Elections Official: Israel Isn’t England

YERUSHALAYIM -
(Yonatan Sindel/Flash90)

If has turned into when. With elections now almost a certainty, the question becomes not if they will be held but when.

Central Elections Committee director-general Orly Ades gave a partial answer to the question at a press conference in the Knesset on Thursday:

No earlier than February 25.

Assuming that the Knesset is dispersed after failing to designate a new government, elections would by law be held on Tuesday, March 10, which is Purim.

However, Ades said that the voting and counting process could be ready by February 25, if the Knesset so desires. On the other hand, if the date will be March 10, she said the committee could run the election on Purim as well.

“We will implement whatever the Knesset decides,” she said, according to The Jerusalem Post.

To explain why elections before February 25 would not be possible, Ades compared the logistics of setting up for a nationwide vote to an IDF that had no bases and no standing army and was ordered to go to war tonight.

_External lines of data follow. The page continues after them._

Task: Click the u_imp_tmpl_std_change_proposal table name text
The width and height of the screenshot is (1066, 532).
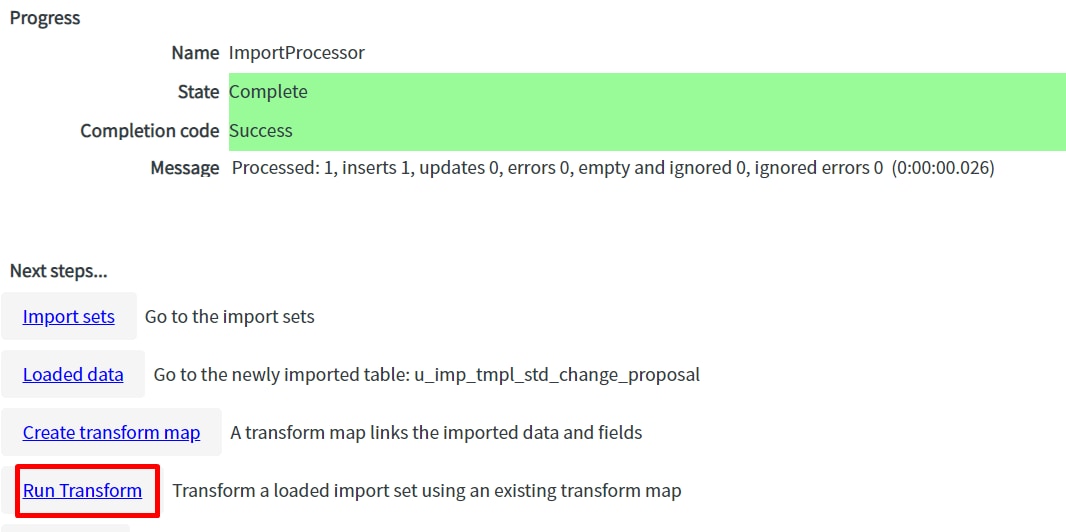Action: [557, 375]
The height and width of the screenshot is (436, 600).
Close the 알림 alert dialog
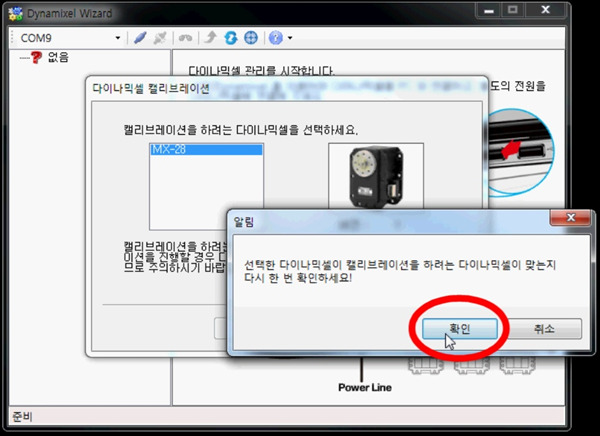point(570,217)
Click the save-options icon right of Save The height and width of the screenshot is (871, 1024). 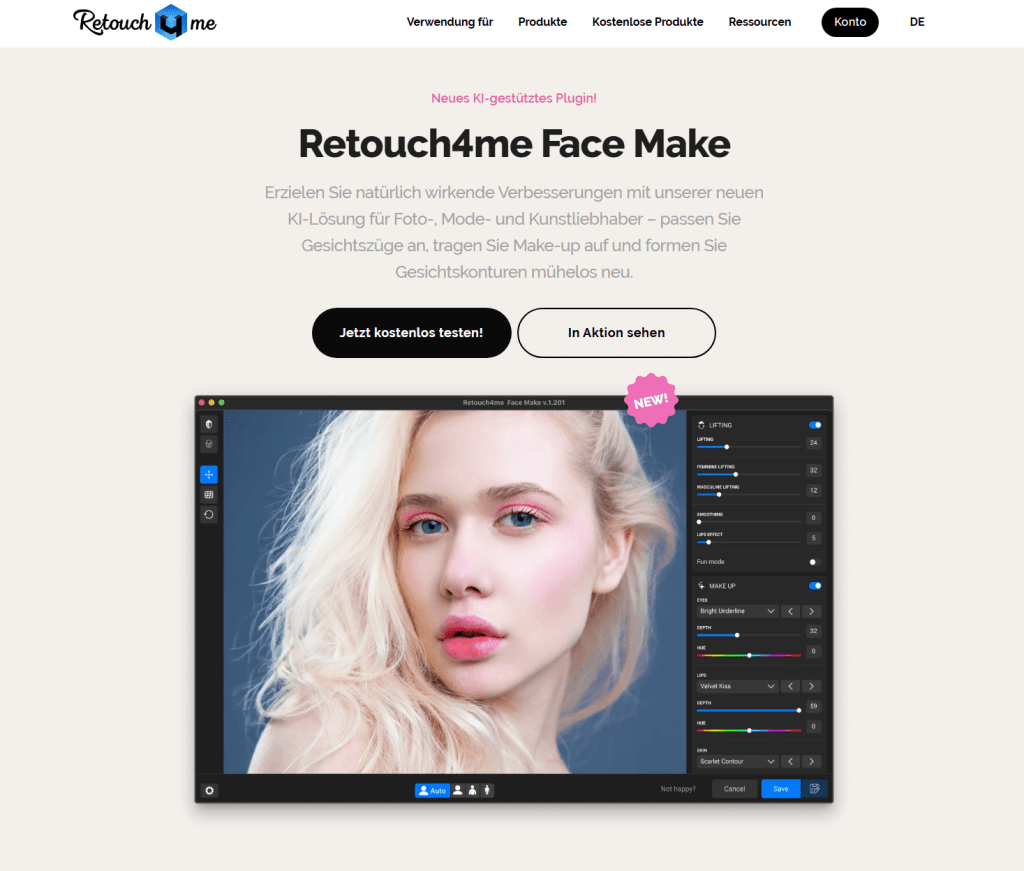815,789
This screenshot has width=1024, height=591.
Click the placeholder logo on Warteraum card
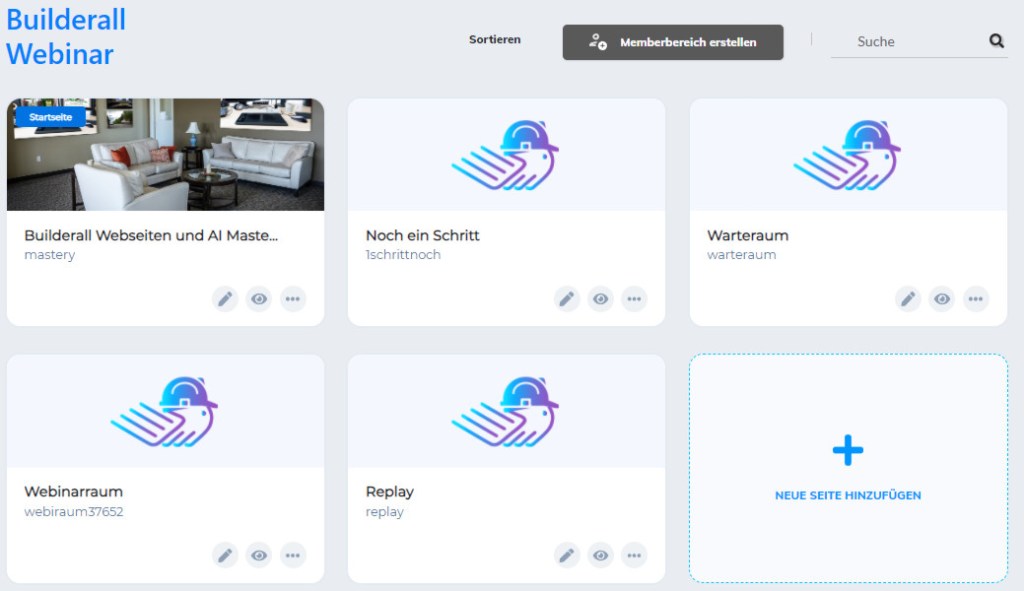pyautogui.click(x=847, y=155)
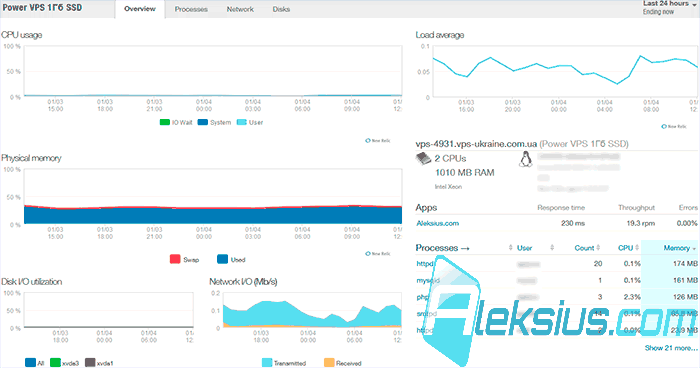Toggle the Transmitted network legend series
Screen dimensions: 700x368
tap(284, 363)
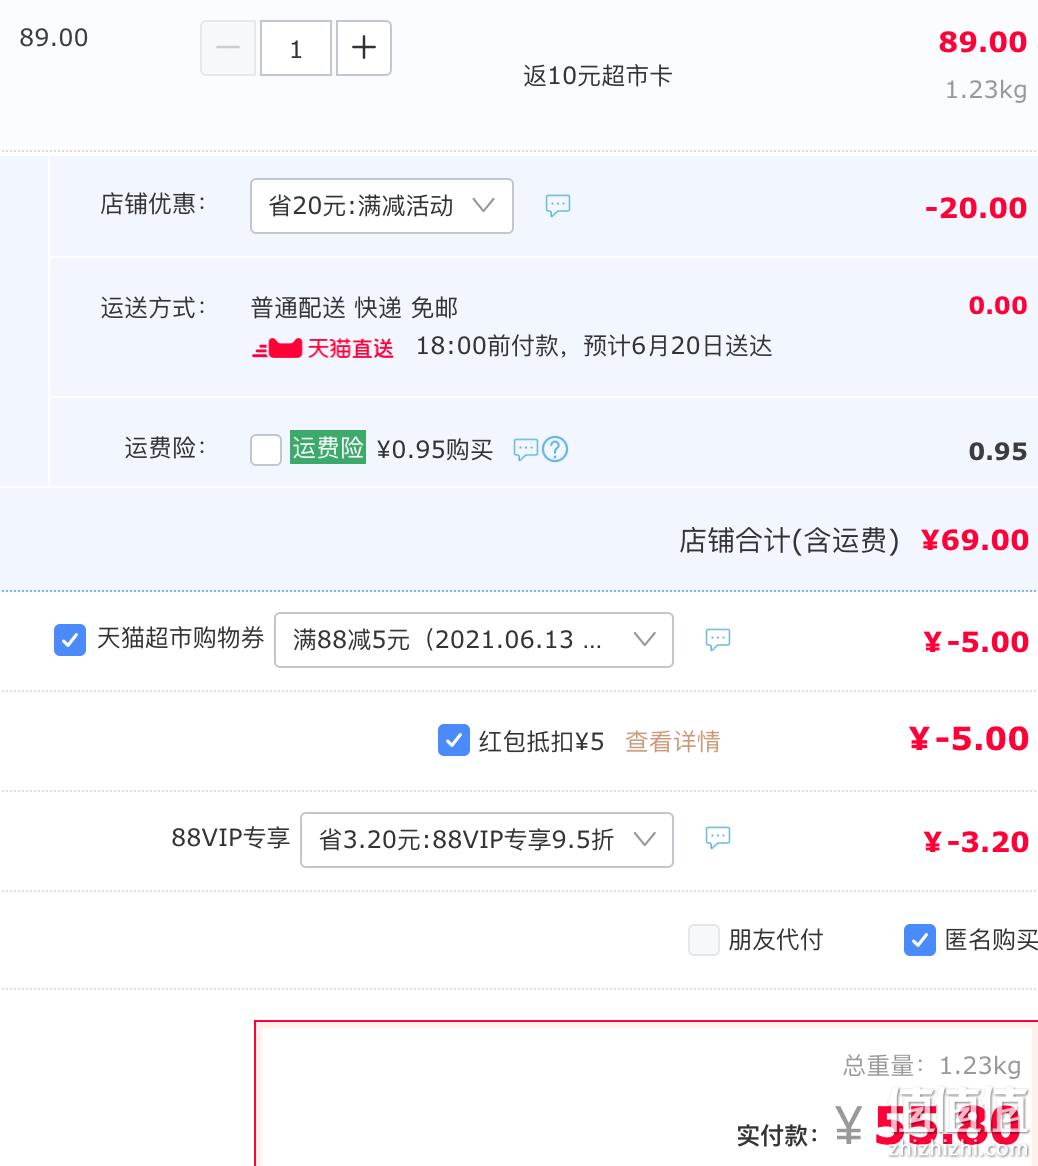The height and width of the screenshot is (1166, 1038).
Task: Click the 天猫直送 logo icon
Action: (x=277, y=348)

“I heard people speak about holding elections in two weeks,” she said. “There was a feeling that anything is possible and that if in England it takes 35 days, and they have many more members of parliament, we should be able to do that, too.”

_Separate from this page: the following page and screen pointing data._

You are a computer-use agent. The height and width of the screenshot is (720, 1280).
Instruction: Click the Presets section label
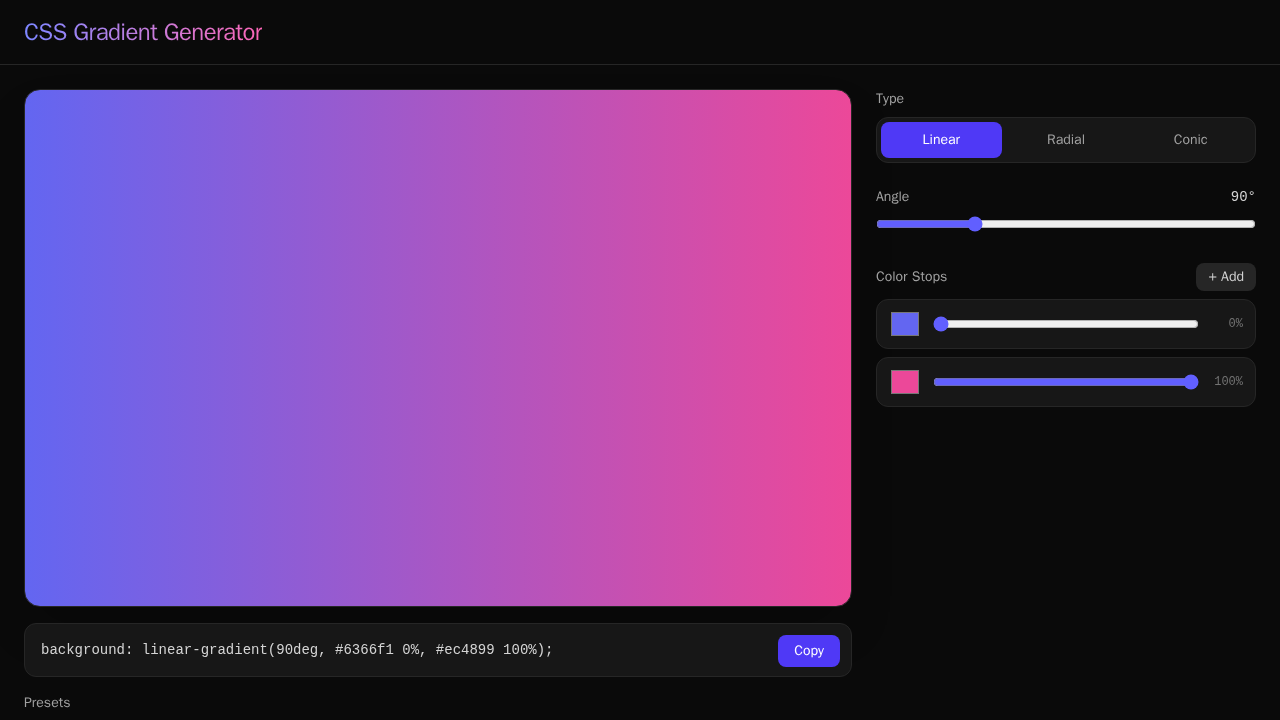[x=47, y=703]
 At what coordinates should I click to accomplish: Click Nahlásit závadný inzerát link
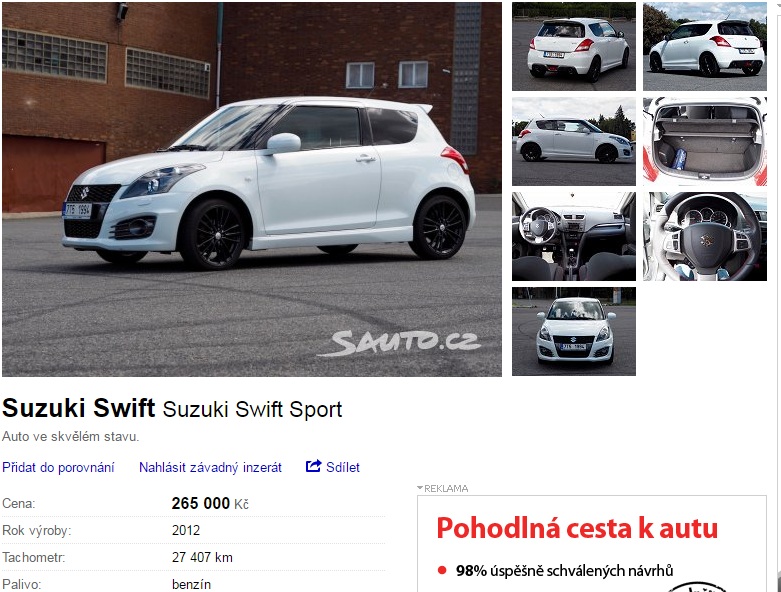point(210,468)
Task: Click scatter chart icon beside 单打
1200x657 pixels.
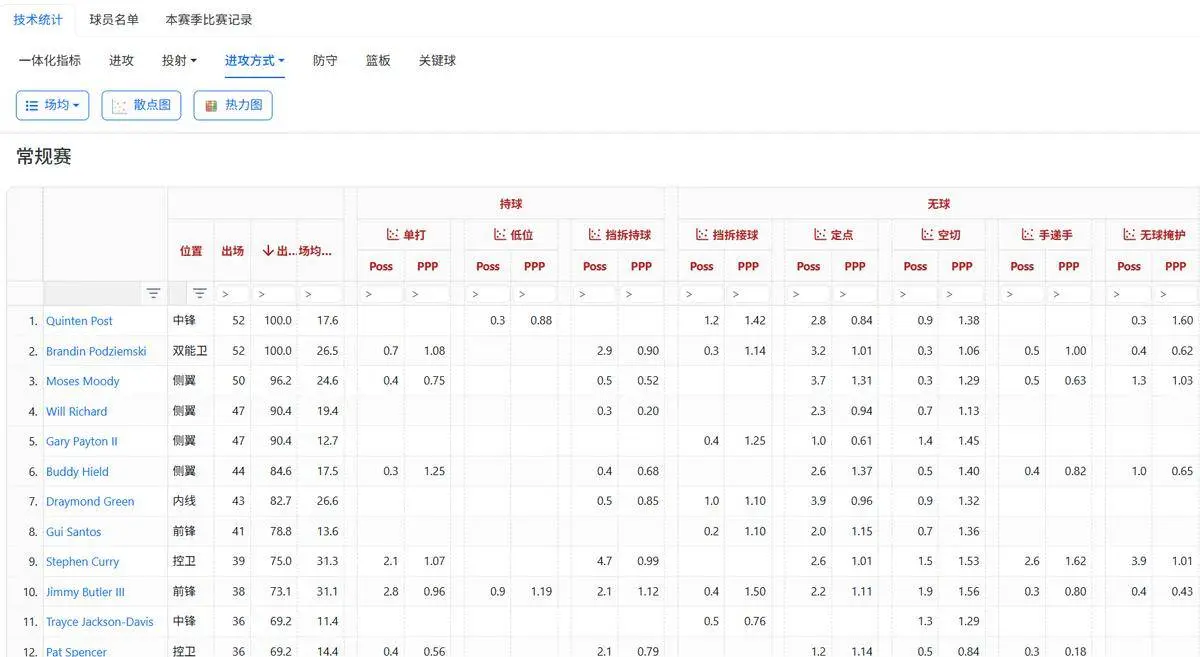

But Israel is not England. One difference is that the committee cannot even commence the formidable logistical task until the Knesset is dispersed, because it could occur, as it has in the past, that a last-ditch solution will be found to make election unnecessary.

Working from a standing start means that the elections committee has to rebuild its between-elections workforce of only 30 currently to 45,000 employees, a transition that cannot be done overnight.

There is also a 25-day process of submitting, checking and disqualifying lists of candidates, and every polling station around the country must be checked as well. A new Central Elections Committee chairman will have to be chosen from the High Court in place of Judge Hanan Melczer.

And then there’s the China factor.

The Chinese New Year, that starts on January 25, must also be accounted for, since Israel imports—like almost everything else except politicians—its ballot boxes from China and has to order replacement boxes for ones that were broken in the September 17 election.

“The rules of elections are very strict and elections must be run democratically and any change could be dangerous,” she said. “We are not England. We are Israel, which is small and special.”